La seule caractéristique commune à toutes les épidémies, c’est qu’elles ont une fin, il existe “un jour d’après”. Les morts sont enterrés et les vivants sont immunisés. Les rescapés font la fête. Ils l’ont bien méritée.
Les autres problèmes majeurs ne se résolvent pas tout seuls. Il n’y a pas de jour d’après. Au contraire, le jour d’après est pire que le jour d’avant. A l’issue d’une crise passagère, le problème est toujours présent, aggravé par des solutions factices, par la temporisation, par le déni de réalité.
Le prototype est la transition climatique. Lorsqu’il n’y a pas d’autre préoccupation urgente, on s’en occupe un peu, on organise des conférences internationales, on baratine les électeurs, on dissimule le vrai problème en le transformant en quelque chose de soluble, comme l’émission de permis d’émission de gaz à effet de serre. Et puis face à une épidémie, on ne s’en soucie plus, on pare au plus pressé, on barbote dans l’urgence. Jusqu’au jour d’après, où l’on redécouvre un chagrin oublié. Si l’on revient au modèle de croissance ininterrompue d’avant, on retombera sur la transition climatique.
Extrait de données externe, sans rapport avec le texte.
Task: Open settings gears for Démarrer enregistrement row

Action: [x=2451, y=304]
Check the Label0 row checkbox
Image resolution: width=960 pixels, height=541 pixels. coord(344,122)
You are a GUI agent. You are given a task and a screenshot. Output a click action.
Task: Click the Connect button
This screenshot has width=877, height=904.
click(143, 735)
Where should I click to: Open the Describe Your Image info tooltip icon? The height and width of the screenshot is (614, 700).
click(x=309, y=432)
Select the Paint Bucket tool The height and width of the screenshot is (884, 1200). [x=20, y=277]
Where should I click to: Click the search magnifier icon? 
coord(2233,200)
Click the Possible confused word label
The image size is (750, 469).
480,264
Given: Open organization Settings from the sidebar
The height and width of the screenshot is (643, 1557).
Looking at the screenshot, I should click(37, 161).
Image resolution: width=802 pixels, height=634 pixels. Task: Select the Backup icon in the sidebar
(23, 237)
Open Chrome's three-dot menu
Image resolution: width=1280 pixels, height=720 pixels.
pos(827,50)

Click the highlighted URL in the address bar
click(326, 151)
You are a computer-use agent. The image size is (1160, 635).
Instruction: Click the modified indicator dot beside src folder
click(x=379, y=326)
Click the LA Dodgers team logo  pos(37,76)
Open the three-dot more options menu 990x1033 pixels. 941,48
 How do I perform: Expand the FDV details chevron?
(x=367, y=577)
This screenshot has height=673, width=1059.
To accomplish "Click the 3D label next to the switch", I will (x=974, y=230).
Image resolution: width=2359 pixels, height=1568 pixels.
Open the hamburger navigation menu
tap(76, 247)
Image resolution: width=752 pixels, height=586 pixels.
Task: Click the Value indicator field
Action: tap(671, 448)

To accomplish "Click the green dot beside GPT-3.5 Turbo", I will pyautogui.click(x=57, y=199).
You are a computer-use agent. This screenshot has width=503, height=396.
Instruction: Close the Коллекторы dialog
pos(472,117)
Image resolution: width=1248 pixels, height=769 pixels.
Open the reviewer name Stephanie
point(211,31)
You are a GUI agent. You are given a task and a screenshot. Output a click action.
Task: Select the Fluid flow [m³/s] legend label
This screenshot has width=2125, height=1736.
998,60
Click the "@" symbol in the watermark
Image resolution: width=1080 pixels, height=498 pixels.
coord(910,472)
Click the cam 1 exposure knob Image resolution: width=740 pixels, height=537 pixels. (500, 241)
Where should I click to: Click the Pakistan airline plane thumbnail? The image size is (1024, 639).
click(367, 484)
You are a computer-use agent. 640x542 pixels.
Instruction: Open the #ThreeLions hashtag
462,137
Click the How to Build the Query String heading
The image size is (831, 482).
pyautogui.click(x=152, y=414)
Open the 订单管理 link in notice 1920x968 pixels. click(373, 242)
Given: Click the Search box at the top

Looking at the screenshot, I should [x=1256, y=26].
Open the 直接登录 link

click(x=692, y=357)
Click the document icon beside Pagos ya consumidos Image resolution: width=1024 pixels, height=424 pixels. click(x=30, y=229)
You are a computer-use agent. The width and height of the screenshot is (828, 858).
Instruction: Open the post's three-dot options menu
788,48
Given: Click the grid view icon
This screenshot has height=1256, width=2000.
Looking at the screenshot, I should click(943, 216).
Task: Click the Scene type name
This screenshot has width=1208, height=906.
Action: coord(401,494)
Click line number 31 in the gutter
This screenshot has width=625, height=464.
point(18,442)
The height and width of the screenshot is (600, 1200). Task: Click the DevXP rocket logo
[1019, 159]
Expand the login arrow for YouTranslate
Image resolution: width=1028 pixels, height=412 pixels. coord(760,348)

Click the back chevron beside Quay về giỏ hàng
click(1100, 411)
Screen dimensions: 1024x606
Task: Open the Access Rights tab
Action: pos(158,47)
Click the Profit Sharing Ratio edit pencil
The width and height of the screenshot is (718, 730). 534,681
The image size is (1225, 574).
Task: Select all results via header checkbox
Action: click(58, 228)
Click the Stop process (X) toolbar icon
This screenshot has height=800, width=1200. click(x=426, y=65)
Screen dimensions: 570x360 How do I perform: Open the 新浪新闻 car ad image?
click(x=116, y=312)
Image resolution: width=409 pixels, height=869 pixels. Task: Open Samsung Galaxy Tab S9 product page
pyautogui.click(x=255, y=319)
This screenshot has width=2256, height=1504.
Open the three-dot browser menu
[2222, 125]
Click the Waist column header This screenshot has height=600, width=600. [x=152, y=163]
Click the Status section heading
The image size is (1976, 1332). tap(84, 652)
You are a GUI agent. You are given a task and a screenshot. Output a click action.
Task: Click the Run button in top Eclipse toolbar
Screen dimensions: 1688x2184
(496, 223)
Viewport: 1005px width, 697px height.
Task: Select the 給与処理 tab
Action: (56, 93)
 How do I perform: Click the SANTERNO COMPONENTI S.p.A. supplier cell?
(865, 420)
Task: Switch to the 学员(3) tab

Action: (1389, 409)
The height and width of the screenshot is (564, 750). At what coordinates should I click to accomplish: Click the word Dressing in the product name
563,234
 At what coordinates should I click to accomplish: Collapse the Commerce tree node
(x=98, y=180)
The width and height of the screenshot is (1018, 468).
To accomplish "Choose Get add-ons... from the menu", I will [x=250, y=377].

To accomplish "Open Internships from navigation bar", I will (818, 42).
Or, il y a moyen d’apprendre. Pour sortir de l’épidémie, il a fallu se restreindre, vivre plus sobrement, demeurer chez soi. Rien ne fut plus instructif que de comparer des photos par satellite de la pollution chinoise. Par le seul effet du confinement, elle avait pratiquement disparu. Le président Macron dans une de ses admirables allocutions, toutes pétries du génie littéraire de la France, a esquissé un programme idéal : « le jour d’après, quand nous aurons gagné, ce ne sera pas un retour au jour d’avant ». C’est tellement bien dit que l’on croit que c’est déjà fait.
Or, il ne suffit pas de le souhaiter en paroles, il faut le réaliser en actes. Cela signifierait : un retour sur la pratique de délocalisation ; un pouvoir d’achat réorienté vers la production locale non seulement de biens mais aussi de plus de services ; plus d’éducation et de soins de santé ; plus de recherche fondamentale pour être armé en cas d’imprévu ; moins de tourisme de masse, moins de résidences secondaires, moins de vacances sur les plages ou dans la montagne ; moins d’incitation de la mode à acheter et à jeter des vêtements ; peu ou pas de publicité ; une télévision orientée vers l’information, la formation, l’éducation, la culture, plutôt que le divertissement inculte ; une Toile débarrassée de ses parasites ; une gérance de la population nationale et une gestion des migrations ; moins d’esbrouffe et plus de sérieux en politique ; plus de solidarité internationale et moins de repli nationaliste.
Quel programme ! Quel défi ! Tous les peuples ne le réaliseront pas de la même manière. Face à l’épidémie Singapour, Taïwan, la Corée du Sud l’ont mieux gérée que l’Italie, la France ou la Grande-Bretagne, accoutumés au déni de réalité politique. Et l’on a vu l’incroyable : des contingents de médecins et de matériel provenant de Cuba, de Chine et de Russie au secours de l’Italie accablée. Quelle leçon des dictatures à une démocratie branlante ! Quel soutien à tous les apprentis dictateurs de gauche et de droite !
Le jour d’après l’épidémie, il faudra rouler les tapis politiques et s’occuper concrètement de la poussière que l’on y a accumulé depuis des décennies, tous ces problèmes qui ne se résolvent pas à la longue comme la propagation d’un virus mais qui s’aggravent par la négligence où on les tient. Pour la Suisse on peut répertorier : la faillite annoncée des pensions ; le poids de l’assurance maladie ; les relations en panne avec l’UE ; l’inattention face à l’émission de gaz de serre ; l’illusion du bénéfice du repli sur soi.
Il n’existe pas de mal qui ne puisse être converti en bien. Cela dépend de chacun, s’il est persuadé que les autres agiront comme lui.